*** Listed entries Section Begins ***

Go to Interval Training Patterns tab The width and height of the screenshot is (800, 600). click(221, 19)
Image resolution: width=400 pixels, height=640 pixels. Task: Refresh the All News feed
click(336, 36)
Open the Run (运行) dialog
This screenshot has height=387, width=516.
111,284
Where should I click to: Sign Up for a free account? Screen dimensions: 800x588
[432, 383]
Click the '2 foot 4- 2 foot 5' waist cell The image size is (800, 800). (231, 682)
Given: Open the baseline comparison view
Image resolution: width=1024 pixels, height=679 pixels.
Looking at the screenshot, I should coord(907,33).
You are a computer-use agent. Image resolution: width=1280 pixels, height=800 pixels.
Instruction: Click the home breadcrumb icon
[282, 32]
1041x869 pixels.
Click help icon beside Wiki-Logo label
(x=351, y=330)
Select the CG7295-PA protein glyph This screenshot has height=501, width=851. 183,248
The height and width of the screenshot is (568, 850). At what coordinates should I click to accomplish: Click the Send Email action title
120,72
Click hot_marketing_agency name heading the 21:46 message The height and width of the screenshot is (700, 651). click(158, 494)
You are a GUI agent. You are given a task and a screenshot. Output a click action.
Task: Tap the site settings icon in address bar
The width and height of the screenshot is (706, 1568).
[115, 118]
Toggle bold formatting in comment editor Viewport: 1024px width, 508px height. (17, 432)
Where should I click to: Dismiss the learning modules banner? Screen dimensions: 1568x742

*** Listed entries Section Ends ***

### Exercise requirements
Read the entries above, then pull out the lines that include "agent".

### The completed task
You are a computer-use agent. Image resolution: width=1280 pixels, height=800 pixels.
You are a GUI agent. You are given a task and a screenshot. Output a click action.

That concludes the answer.